Grafana Login#

The ICE ClusterWare™ Monitoring graphical interface employs the Open Source Grafana, InfluxDB, and Telegraf to collect data from compute nodes and head nodes and present the data visually to authorized users. The basic initialization directs InfluxDB to retain data for one week. The retention period can be modified:

TELEGRAF_BUCKET_ID=$(sudo influx bucket list | grep telegraf | awk '{print $1}')
sudo influx bucket update --id ${TELEGRAF_BUCKET_ID} --retention <new-period>

where <new-period> is an integer concatenated with a one-letter abbreviation of a time period, e.g., "7d" or "1w" for one week, "14w" for 14 weeks, "12h" for 12 hours, "1y" for one year. The longer the retention period means the greater the size of retained data. See https://docs.influxdata.com/influxdb/v2.6/reference/internals/data-retention/ for details.

Access the Monitoring GUI through the Health + Monitoring > Telemetry Dashboard link in the ClusterWare left navigation panel or directly using http://<HEADNODE_IP>/grafana.

Note

The URL http://<HEADNODE_IP>/grafana may differ if the cluster administrator has switched to HTTPS or otherwise modified the Apache configuration.

When the home page is loaded for the first time, login with username "admin" and the database.admin_pass from the base.ini (sudo grep pass /opt/scyld/clusterware/conf/base.ini). After that, you can change the user name and/or the password as you wish by clicking on the colored icon in the lower left above the "?" question mark to expose a menu allowing you to view or change "Preferences", "Change Password", or "Sign out".

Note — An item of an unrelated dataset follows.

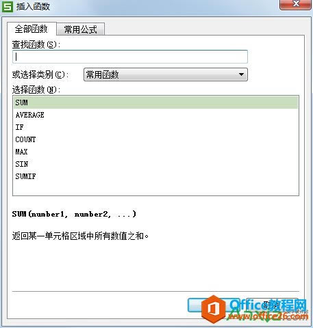Select AVERAGE in the function list
This screenshot has height=328, width=313.
(156, 115)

Typically after the initial "admin" database.admin_pass login the user should first edit the Preferences to change the user's Name, Email address, and the Username to use for subsequent logins. Then click on "Change Password" and change the password you wish to use for those subsequent logins.

A basic Grafana Monitoring capability is installed preconfigured in the ClusterWare software. You can further modify this configuration to suit your local cluster needs. New dashboards can be created, or new display panels added to the existing ones to show more customized information. Grafana includes a suite of visualization tools like scatter, line, bar, and pie charts, as well as tables, gauges, and histograms. Since the underlying ClusterWare monitoring database is InfluxDB, any valid Flux-language query can be used to filter or process the data. For more information on InfluxDB and Grafana customization, including links to tutorials, see InfluxDB and Grafana.

To facilitate monitoring of compute node GPU activity, first install into the GPU compute node image(s) the NVidia System Management Interface utility (nvidia-smi), which ships with NVidia GPU drivers. See https://developer.nvidia.com/nvidia-system-management-interface for details of that utility, and see https://www.cyberciti.biz/faq/how-to-install-nvidia-driver-on-centos-7-linux/ for a description of how to install NVidia drivers. Then in the compute node image(s) copy /etc/telegraf/telegraf.d/nvidia-smi.conf.example (distributed in the clusterware-node RPM) to /etc/telegraf/telegraf.d/nvidia-smi.conf.